## BEGIN

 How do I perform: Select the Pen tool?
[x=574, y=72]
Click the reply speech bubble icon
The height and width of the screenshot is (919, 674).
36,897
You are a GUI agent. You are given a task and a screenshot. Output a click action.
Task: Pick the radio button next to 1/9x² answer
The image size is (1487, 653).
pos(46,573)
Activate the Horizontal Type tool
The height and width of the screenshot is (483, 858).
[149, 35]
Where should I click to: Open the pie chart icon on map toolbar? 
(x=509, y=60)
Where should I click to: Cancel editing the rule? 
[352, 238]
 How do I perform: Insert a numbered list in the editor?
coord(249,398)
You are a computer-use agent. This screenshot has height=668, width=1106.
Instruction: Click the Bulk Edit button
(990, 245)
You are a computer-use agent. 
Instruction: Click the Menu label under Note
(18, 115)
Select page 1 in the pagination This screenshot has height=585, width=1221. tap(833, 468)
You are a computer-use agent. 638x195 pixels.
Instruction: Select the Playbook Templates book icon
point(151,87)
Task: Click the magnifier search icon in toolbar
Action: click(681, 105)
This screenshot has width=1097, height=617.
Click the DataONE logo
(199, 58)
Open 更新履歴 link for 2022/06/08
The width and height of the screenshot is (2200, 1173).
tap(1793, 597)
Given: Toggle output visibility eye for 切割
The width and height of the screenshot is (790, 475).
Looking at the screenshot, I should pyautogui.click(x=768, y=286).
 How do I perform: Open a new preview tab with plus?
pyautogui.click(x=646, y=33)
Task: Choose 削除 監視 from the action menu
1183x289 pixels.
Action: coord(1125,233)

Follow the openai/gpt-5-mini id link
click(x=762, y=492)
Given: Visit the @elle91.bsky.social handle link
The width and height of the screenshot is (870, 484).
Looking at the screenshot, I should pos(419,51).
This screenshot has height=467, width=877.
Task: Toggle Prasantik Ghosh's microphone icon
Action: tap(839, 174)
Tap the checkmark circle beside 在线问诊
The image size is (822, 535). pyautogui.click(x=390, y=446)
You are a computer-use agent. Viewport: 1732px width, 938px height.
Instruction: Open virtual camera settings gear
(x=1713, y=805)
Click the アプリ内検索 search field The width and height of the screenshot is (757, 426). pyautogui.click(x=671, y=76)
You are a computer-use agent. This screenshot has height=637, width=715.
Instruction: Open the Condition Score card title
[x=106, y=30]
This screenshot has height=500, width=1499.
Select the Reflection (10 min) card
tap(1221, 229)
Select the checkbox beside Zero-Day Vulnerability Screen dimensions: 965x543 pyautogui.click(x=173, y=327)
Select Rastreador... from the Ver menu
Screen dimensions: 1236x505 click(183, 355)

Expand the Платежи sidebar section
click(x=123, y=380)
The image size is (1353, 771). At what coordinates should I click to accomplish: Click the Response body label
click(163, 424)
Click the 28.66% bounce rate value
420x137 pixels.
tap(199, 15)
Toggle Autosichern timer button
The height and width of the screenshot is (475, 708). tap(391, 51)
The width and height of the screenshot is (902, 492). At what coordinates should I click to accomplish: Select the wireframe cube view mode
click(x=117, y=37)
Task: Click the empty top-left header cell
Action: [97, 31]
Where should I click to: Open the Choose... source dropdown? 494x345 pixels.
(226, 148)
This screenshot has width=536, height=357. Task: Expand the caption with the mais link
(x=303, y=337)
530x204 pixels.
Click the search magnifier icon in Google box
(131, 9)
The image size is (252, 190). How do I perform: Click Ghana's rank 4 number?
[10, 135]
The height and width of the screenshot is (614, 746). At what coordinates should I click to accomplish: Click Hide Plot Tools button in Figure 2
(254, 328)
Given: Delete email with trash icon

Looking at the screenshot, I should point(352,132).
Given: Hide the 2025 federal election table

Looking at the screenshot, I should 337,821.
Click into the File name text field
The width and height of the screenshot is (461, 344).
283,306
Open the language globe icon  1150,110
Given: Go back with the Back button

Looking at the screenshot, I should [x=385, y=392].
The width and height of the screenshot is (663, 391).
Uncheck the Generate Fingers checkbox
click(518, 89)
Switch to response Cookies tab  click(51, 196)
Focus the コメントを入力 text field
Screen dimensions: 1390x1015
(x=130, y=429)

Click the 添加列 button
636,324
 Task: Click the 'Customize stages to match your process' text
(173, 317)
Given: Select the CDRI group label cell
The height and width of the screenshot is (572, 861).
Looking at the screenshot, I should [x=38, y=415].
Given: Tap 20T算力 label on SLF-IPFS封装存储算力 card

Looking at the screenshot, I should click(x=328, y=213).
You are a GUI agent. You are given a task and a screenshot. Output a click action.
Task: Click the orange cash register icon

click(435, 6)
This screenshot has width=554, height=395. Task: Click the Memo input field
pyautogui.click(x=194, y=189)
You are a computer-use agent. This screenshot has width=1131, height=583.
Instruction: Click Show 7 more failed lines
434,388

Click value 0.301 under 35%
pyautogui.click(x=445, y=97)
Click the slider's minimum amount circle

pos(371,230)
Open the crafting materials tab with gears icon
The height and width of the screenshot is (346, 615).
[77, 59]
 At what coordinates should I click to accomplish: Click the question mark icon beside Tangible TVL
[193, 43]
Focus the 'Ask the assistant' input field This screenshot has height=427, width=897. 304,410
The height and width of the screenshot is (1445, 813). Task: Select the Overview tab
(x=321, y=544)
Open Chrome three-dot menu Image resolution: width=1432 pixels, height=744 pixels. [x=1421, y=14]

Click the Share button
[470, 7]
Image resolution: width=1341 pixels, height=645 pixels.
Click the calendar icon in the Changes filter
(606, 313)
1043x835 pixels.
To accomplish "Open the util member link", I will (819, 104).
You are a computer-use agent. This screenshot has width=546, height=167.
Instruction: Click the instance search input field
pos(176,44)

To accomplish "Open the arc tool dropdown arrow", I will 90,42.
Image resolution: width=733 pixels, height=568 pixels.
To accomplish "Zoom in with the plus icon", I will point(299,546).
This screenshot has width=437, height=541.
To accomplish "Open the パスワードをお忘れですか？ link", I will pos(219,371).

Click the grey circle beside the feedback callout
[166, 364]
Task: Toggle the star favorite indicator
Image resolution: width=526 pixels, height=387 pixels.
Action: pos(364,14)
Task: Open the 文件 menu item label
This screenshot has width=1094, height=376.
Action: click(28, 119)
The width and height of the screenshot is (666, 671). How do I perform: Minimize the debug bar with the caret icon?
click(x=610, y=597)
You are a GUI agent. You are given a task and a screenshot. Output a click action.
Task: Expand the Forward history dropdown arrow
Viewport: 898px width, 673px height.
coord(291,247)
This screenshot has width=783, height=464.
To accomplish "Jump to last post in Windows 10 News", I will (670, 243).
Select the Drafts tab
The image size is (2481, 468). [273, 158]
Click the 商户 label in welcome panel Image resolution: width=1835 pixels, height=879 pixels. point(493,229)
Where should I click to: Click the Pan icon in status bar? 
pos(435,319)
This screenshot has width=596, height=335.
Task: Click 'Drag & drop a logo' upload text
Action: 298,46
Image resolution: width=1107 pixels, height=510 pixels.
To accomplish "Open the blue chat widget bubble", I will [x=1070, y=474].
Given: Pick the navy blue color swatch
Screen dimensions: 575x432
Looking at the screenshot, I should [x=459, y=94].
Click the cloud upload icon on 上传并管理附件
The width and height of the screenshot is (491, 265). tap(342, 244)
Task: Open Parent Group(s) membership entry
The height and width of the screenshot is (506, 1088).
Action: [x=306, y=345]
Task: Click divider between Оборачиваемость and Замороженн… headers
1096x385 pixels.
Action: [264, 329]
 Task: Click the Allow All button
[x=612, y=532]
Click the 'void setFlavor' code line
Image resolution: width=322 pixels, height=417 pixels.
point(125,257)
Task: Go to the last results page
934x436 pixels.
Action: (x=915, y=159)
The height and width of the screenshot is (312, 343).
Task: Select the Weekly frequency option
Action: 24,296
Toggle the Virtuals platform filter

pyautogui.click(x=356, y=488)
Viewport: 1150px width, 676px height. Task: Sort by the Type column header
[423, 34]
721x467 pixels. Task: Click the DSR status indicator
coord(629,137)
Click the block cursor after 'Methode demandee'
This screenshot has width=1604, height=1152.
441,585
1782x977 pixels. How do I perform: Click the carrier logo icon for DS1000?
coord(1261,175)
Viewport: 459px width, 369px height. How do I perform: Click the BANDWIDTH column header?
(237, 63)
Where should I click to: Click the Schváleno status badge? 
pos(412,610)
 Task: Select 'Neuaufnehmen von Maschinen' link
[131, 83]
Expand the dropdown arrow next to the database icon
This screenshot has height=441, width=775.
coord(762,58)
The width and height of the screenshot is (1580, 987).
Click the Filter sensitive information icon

## END

▶ Exercise
Rewrite the lines from the very first one up to and including the line that contains "should pyautogui.click(x=768, y=286)." as a JSON list of strings, one string per line, with blank lines left out.

▶ The answer
[
  " How do I perform: Select the Pen tool?",
  "[x=574, y=72]",
  "Click the reply speech bubble icon",
  "The height and width of the screenshot is (919, 674).",
  "36,897",
  "You are a GUI agent. You are given a task and a screenshot. Output a click action.",
  "Task: Pick the radio button next to 1/9x² answer",
  "The image size is (1487, 653).",
  "pos(46,573)",
  "Activate the Horizontal Type tool",
  "The height and width of the screenshot is (483, 858).",
  "[149, 35]",
  "Where should I click to: Open the pie chart icon on map toolbar? ",
  "(x=509, y=60)",
  "Where should I click to: Cancel editing the rule? ",
  "[352, 238]",
  " How do I perform: Insert a numbered list in the editor?",
  "coord(249,398)",
  "You are a computer-use agent. This screenshot has height=668, width=1106.",
  "Instruction: Click the Bulk Edit button",
  "(990, 245)",
  "You are a computer-use agent. ",
  "Instruction: Click the Menu label under Note",
  "(18, 115)",
  "Select page 1 in the pagination This screenshot has height=585, width=1221. tap(833, 468)",
  "You are a computer-use agent. 638x195 pixels.",
  "Instruction: Select the Playbook Templates book icon",
  "point(151,87)",
  "Task: Click the magnifier search icon in toolbar",
  "Action: click(681, 105)",
  "This screenshot has width=1097, height=617.",
  "Click the DataONE logo",
  "(199, 58)",
  "Open 更新履歴 link for 2022/06/08",
  "The width and height of the screenshot is (2200, 1173).",
  "tap(1793, 597)",
  "Given: Toggle output visibility eye for 切割",
  "The width and height of the screenshot is (790, 475).",
  "Looking at the screenshot, I should pyautogui.click(x=768, y=286)."
]